## Task objective
Repeat word for word the lines starting at the beginning of the lines and ending at the line that contains "Looking at the", with both ends included. Omit the pictures from your answer.

Click-target data
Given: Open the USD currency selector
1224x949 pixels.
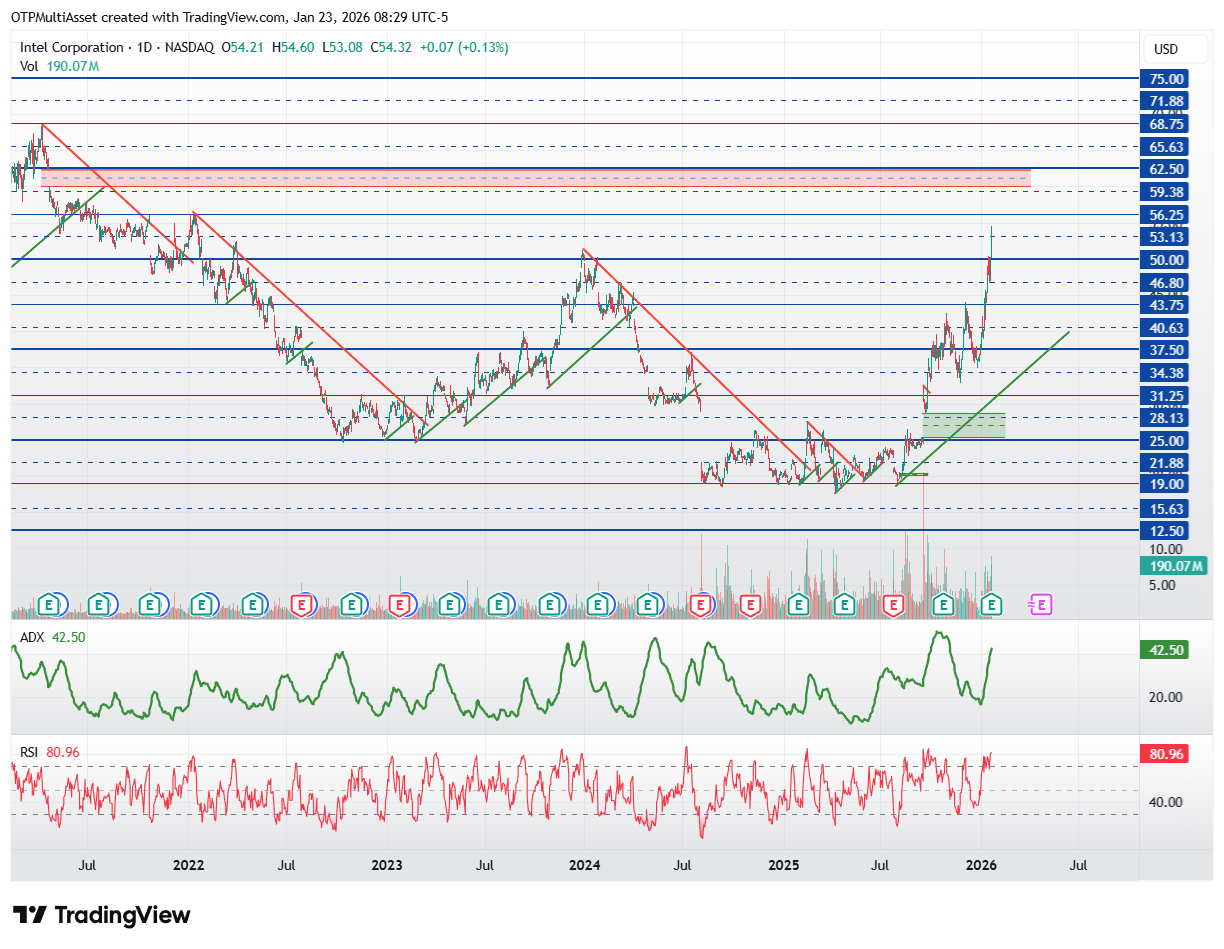Looking at the screenshot, I should pos(1165,49).
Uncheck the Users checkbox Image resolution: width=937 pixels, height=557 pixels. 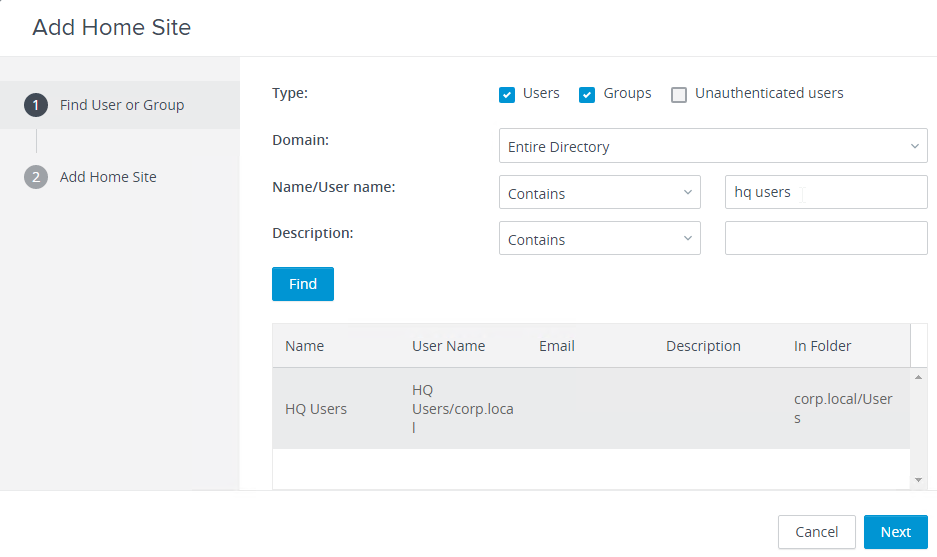(x=507, y=95)
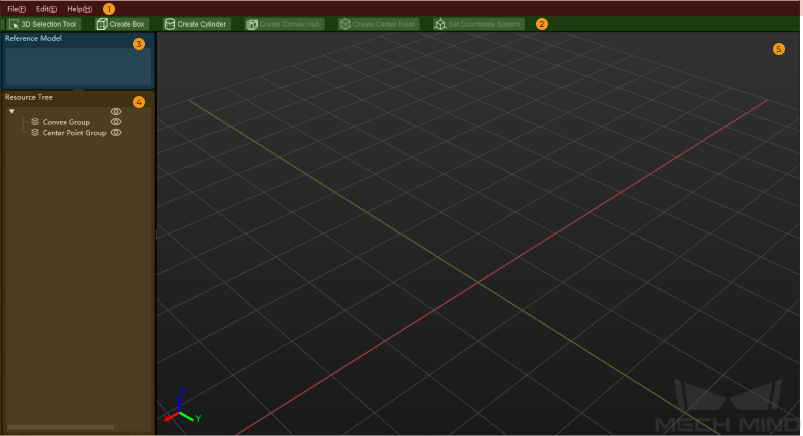803x436 pixels.
Task: Click the Resource Tree horizontal scrollbar
Action: pyautogui.click(x=60, y=427)
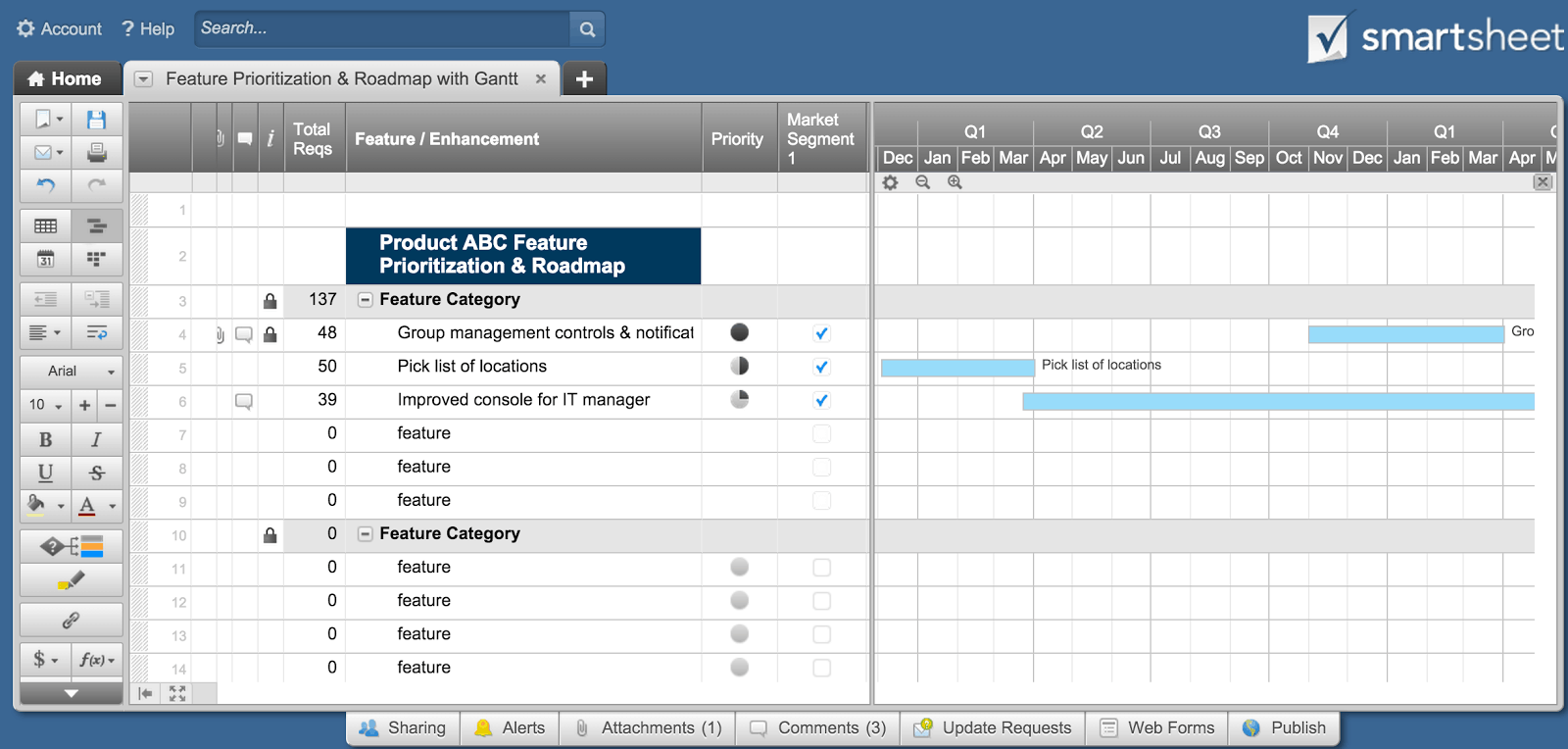Image resolution: width=1568 pixels, height=749 pixels.
Task: Undo the last action
Action: coord(45,184)
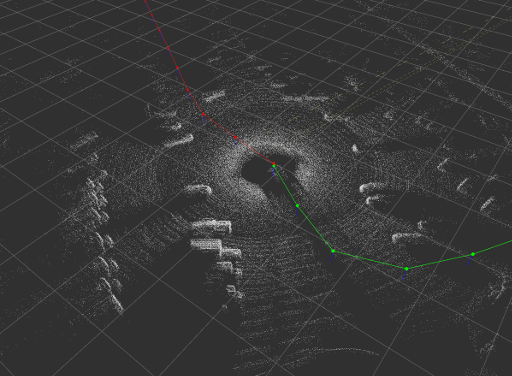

## Full response
Given: Open the USD currency selector
1224x949 pixels.
Looking at the screenshot, I should pos(1165,49).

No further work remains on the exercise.